First I assumed that we do want to keep basic premise of adding an output service (proposed in #2201, WIP PR #2208) in the job-shell.

if we wanted to add additional output modes, such as output to files after the job is done, output to files locally but don't permanently store, store output to KVS, drop all output, etc. adding these to the output service would be a good way to abstract the ultimate output away from the job-shell.
- There would presumably be corner cases to handle in the output service that I have not yet thought through. Such as, what if one task hangs/doesn't complete. How do we notify the service to output everything it currently has stored up? OR should the output service dump data periodically? This is TBD.
if we wanted to add a mechanism to read past / future output, it would also be convenient to go through the output service. flux job attach could attach to the service directly to get all output from the job so far, or see all the future output coming. The output of just stdout/stderr or just the output of a specific task would be easy to implement as well.
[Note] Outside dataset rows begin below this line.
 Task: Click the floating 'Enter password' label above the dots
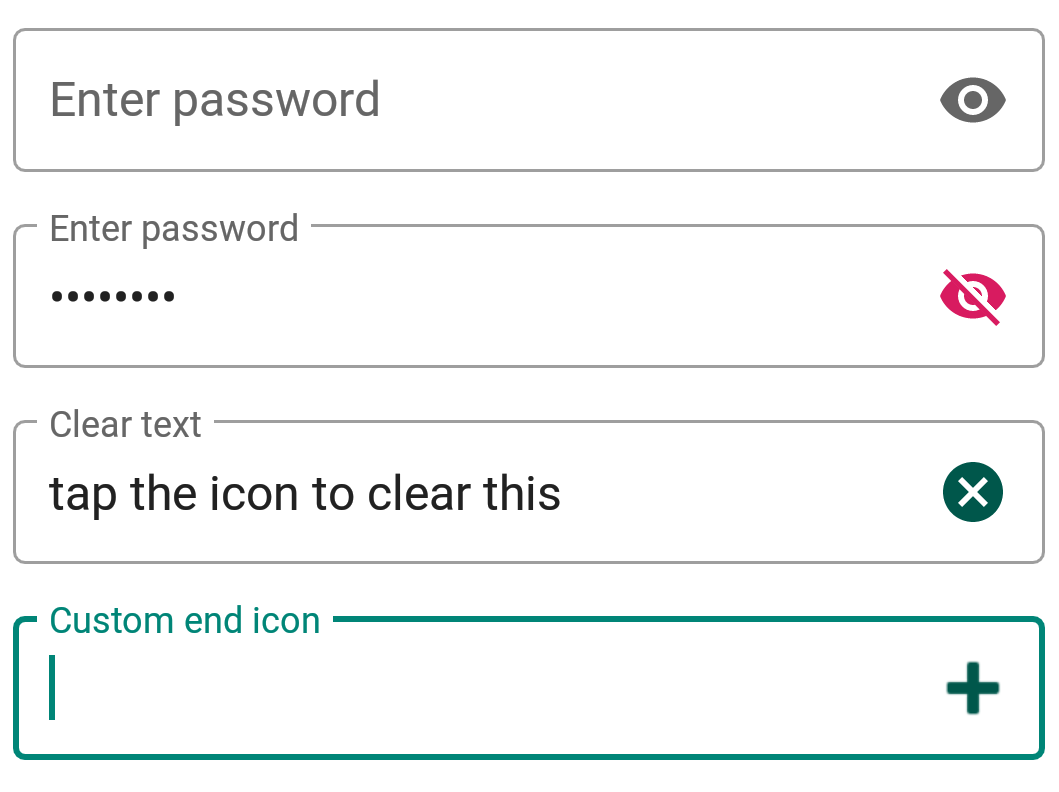pos(174,229)
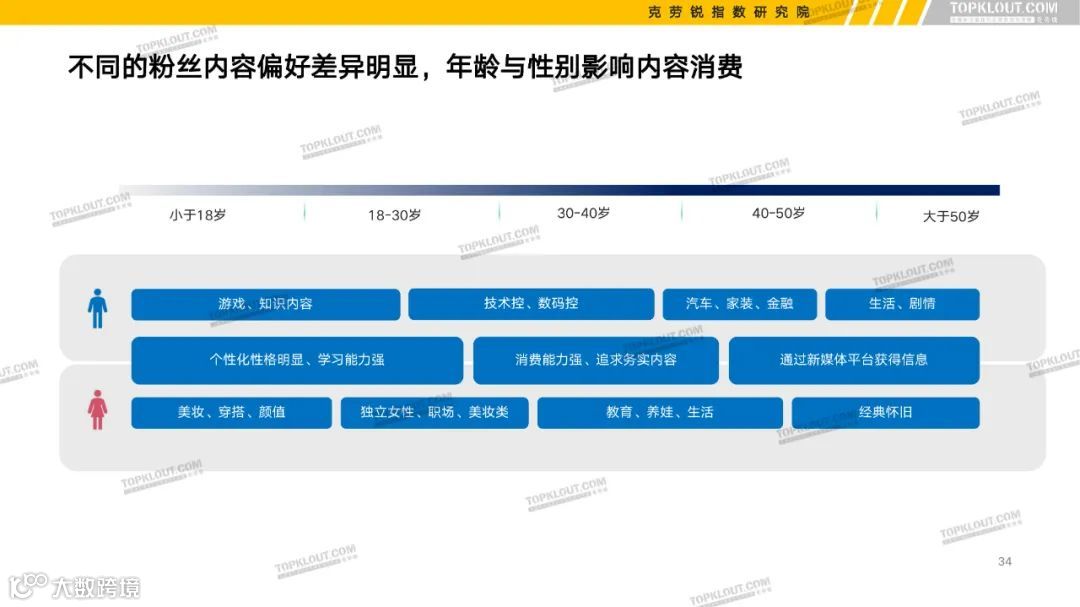
Task: Click the pink female figure icon
Action: point(97,412)
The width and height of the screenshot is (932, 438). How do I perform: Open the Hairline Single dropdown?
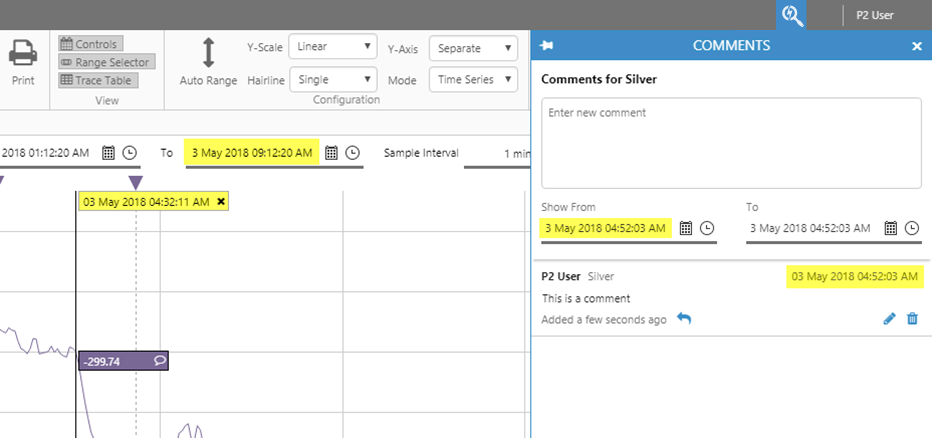tap(332, 79)
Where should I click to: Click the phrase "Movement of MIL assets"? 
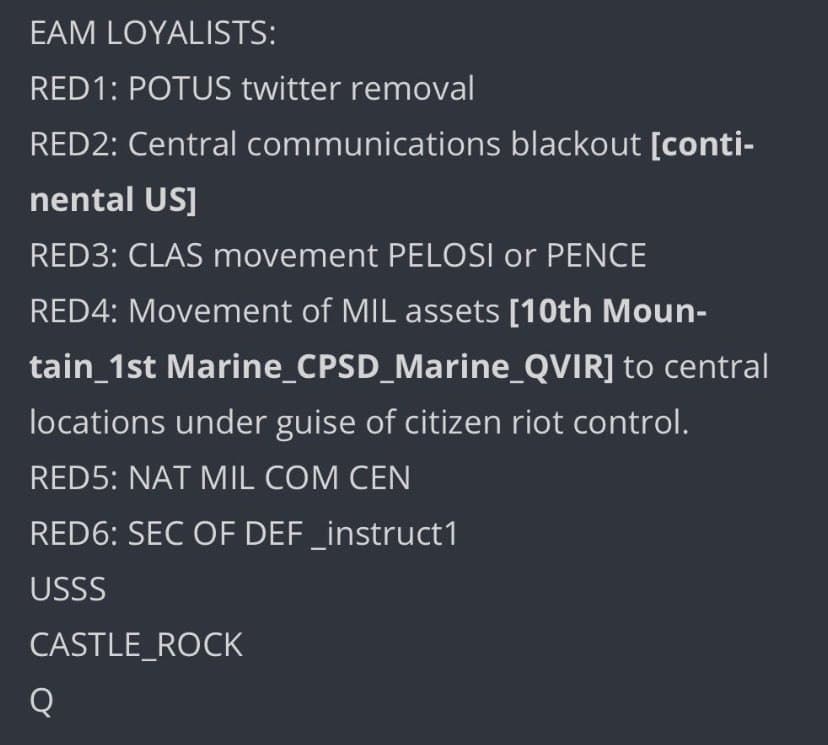coord(314,311)
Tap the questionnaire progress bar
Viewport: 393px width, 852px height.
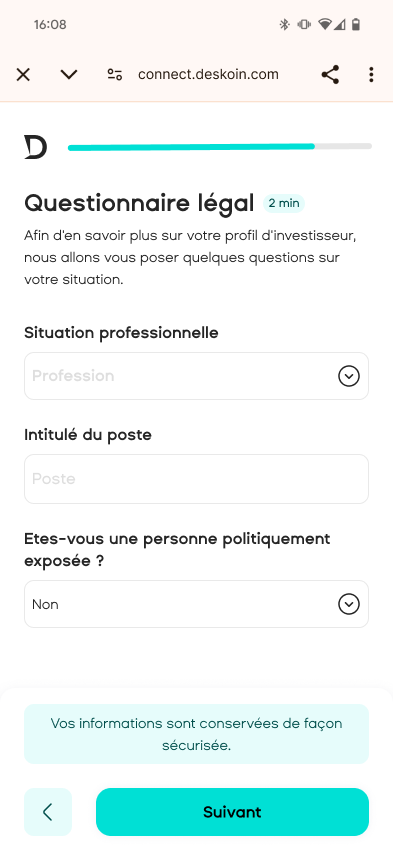point(220,147)
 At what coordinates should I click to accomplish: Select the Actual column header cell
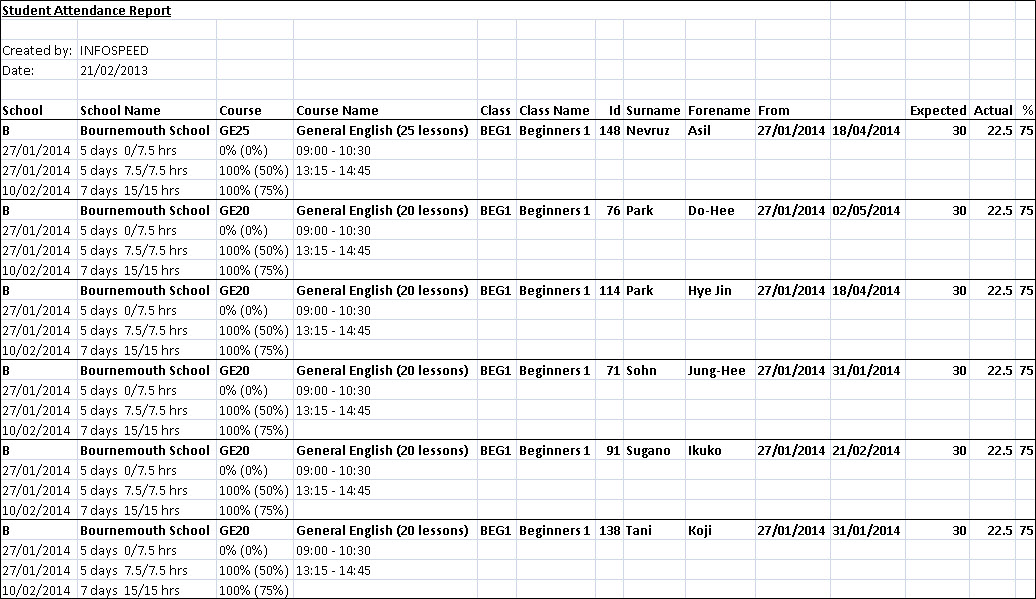click(993, 110)
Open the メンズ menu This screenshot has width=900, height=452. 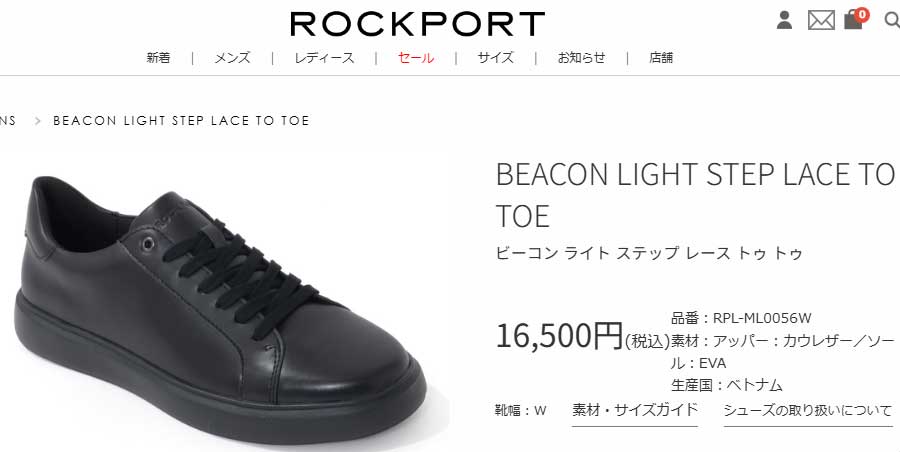click(232, 58)
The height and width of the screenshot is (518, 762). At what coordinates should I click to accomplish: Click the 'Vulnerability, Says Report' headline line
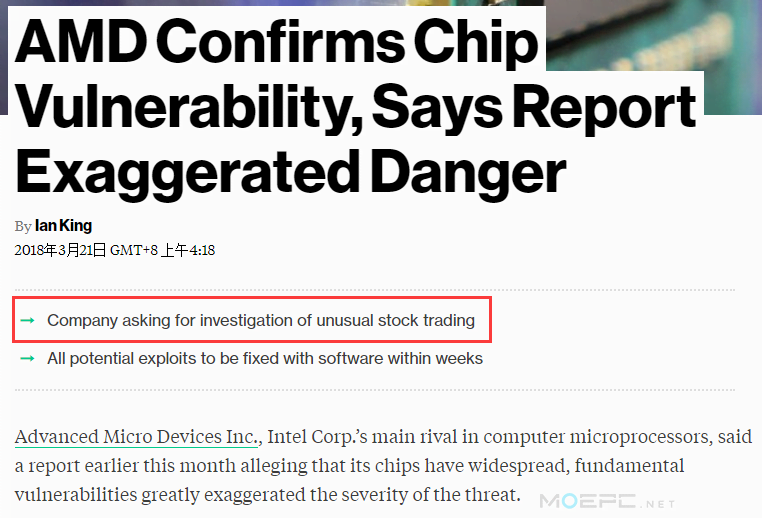[x=356, y=107]
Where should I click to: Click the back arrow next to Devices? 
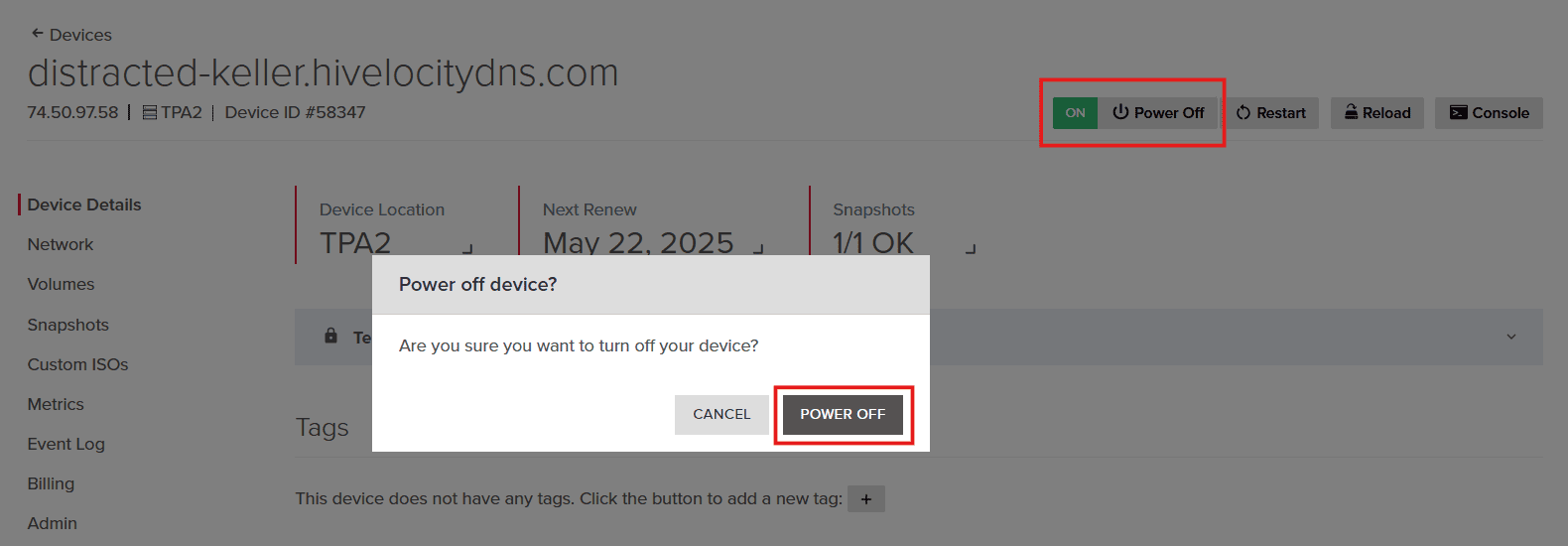click(37, 34)
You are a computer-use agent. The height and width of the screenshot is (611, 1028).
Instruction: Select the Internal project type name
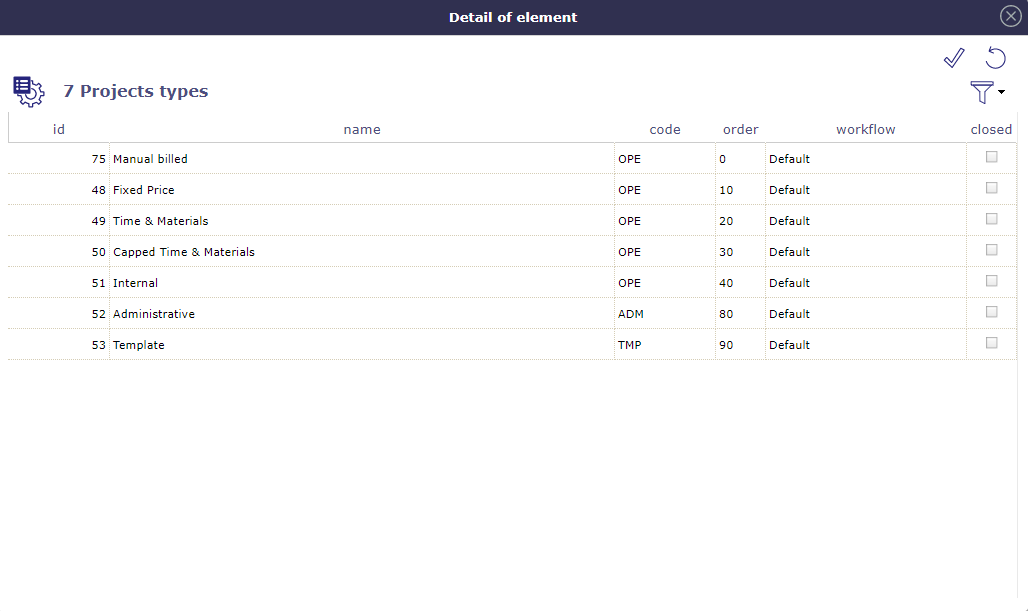tap(136, 283)
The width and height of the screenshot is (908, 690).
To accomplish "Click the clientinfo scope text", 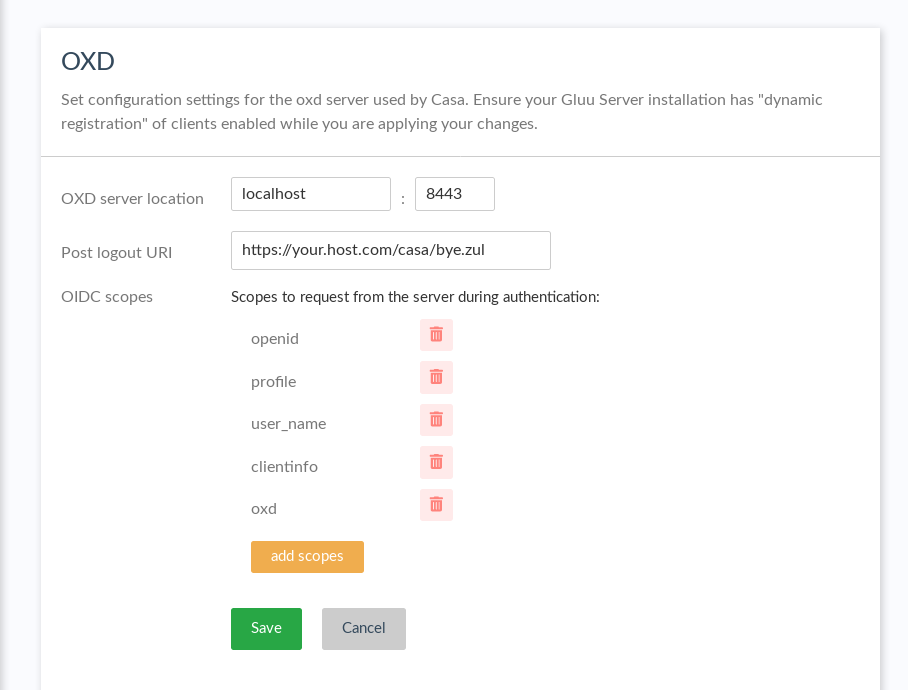I will pyautogui.click(x=284, y=467).
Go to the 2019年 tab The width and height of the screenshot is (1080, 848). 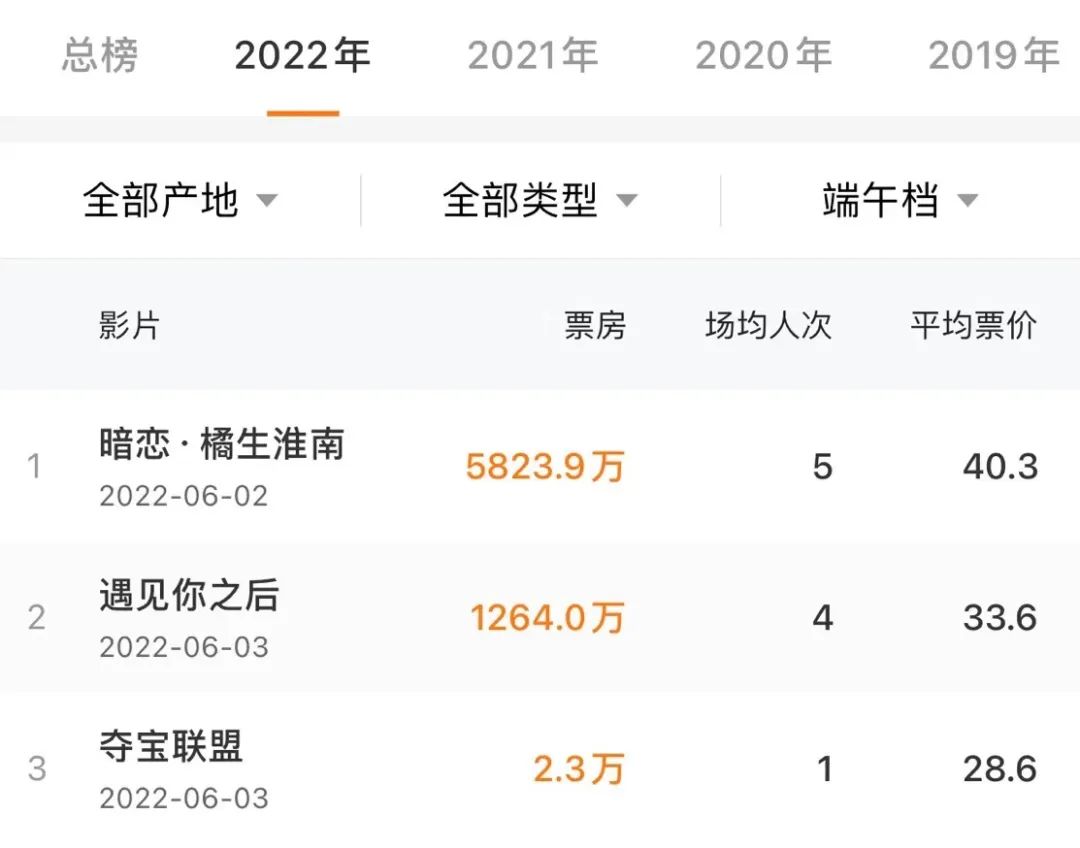(x=993, y=55)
Issues that we need to determine:

Since the output service will use a service name based on the jobid, it's easy to connect to that service name.
But how would the front end tool (flux job attach) know which broker the service is on to communicate with? This currently isn't known. Perhaps the information could be stored in the job eventlog? So if this information isn't in the job eventlog, we know the job hasn't started, so flux job attach can wait for the job to start (or error, could be either).
How would the front end tool know if there is any output to be read, at all? For example, if the user chose to drop all output in the task, how could flux job attach know this information and appropriately wait, error, or handle the situation. Would the information be in the jobspec? (Get via KVS lookup). Or would the information be in the job eventlog? Or would we simply have the output service return an appropriate errno indicating error?
Assuming we write some information to the job eventlog, we need to determine which job eventlog to write this information to: the main job eventlog or the guest one. The attach tool would also have to determine which eventlog to look at, the main job eventlog or the guest one.
- Presently, the job-info module only looks at the main job eventlog. Issue #2105 brings up updating job-info module to read either eventlog. This adds complexity of reading from the guest namespace and it may exist, may not yet exist, could disappear while attempting to read, etc. But these circumstances should be manageable by reading the current job state.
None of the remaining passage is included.